### DATASET ROWS
──────────

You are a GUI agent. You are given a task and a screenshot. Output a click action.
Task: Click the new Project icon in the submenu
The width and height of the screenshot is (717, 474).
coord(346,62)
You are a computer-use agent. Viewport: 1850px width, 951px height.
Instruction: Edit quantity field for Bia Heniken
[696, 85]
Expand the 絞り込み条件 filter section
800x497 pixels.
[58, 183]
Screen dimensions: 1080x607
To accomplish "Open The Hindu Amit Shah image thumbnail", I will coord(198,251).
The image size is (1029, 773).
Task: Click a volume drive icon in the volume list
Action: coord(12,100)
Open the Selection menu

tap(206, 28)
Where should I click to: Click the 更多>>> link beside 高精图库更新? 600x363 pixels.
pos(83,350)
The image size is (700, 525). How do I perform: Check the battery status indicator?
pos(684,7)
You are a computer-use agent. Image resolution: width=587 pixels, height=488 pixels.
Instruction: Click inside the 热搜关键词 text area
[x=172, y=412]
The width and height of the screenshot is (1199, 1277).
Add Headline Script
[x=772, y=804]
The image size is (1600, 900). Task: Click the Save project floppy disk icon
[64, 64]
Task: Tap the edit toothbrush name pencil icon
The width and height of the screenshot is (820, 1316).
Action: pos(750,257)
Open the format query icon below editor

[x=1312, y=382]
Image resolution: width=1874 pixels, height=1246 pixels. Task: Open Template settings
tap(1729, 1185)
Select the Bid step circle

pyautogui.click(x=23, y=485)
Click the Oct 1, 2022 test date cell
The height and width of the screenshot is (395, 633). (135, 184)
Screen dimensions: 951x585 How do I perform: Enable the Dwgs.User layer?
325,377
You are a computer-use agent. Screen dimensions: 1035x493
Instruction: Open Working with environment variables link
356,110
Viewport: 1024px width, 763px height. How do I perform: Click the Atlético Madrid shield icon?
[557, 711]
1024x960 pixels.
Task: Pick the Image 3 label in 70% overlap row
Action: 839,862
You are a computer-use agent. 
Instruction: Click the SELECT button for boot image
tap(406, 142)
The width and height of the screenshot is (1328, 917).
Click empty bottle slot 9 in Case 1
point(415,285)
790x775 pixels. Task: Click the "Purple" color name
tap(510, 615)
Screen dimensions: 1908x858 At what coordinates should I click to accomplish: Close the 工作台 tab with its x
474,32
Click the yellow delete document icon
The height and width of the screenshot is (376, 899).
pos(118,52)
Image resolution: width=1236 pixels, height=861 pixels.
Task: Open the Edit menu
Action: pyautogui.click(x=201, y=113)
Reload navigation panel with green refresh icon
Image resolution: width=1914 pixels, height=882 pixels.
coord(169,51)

──────────

### GIVEN REQUEST
Rewrite these lines with "computer-use agent" replaced by "desktop automation agent" everywhere it occurs, keeping everything else as it is.

### TASK SOLUTION
You are a GUI agent. You are given a task and a screenshot. Output a click action.
Task: Click the new Project icon in the submenu
The width and height of the screenshot is (717, 474).
coord(346,62)
You are a desktop automation agent. Viewport: 1850px width, 951px height.
Instruction: Edit quantity field for Bia Heniken
[696, 85]
Expand the 絞り込み条件 filter section
800x497 pixels.
[58, 183]
Screen dimensions: 1080x607
To accomplish "Open The Hindu Amit Shah image thumbnail", I will coord(198,251).
The image size is (1029, 773).
Task: Click a volume drive icon in the volume list
Action: coord(12,100)
Open the Selection menu

tap(206, 28)
Where should I click to: Click the 更多>>> link beside 高精图库更新? 600x363 pixels.
pos(83,350)
The image size is (700, 525). How do I perform: Check the battery status indicator?
pos(684,7)
You are a desktop automation agent. Image resolution: width=587 pixels, height=488 pixels.
Instruction: Click inside the 热搜关键词 text area
[x=172, y=412]
The width and height of the screenshot is (1199, 1277).
Add Headline Script
[x=772, y=804]
The image size is (1600, 900). Task: Click the Save project floppy disk icon
[64, 64]
Task: Tap the edit toothbrush name pencil icon
The width and height of the screenshot is (820, 1316).
Action: pos(750,257)
Open the format query icon below editor

[x=1312, y=382]
Image resolution: width=1874 pixels, height=1246 pixels. Task: Open Template settings
tap(1729, 1185)
Select the Bid step circle

pyautogui.click(x=23, y=485)
Click the Oct 1, 2022 test date cell
The height and width of the screenshot is (395, 633). (135, 184)
Screen dimensions: 951x585 How do I perform: Enable the Dwgs.User layer?
325,377
You are a desktop automation agent. Screen dimensions: 1035x493
Instruction: Open Working with environment variables link
356,110
Viewport: 1024px width, 763px height. How do I perform: Click the Atlético Madrid shield icon?
[557, 711]
1024x960 pixels.
Task: Pick the Image 3 label in 70% overlap row
Action: 839,862
You are a desktop automation agent. 
Instruction: Click the SELECT button for boot image
tap(406, 142)
The width and height of the screenshot is (1328, 917).
Click empty bottle slot 9 in Case 1
point(415,285)
790x775 pixels. Task: Click the "Purple" color name
tap(510, 615)
Screen dimensions: 1908x858 At what coordinates should I click to accomplish: Close the 工作台 tab with its x
474,32
Click the yellow delete document icon
The height and width of the screenshot is (376, 899).
pos(118,52)
Image resolution: width=1236 pixels, height=861 pixels.
Task: Open the Edit menu
Action: pyautogui.click(x=201, y=113)
Reload navigation panel with green refresh icon
Image resolution: width=1914 pixels, height=882 pixels.
coord(169,51)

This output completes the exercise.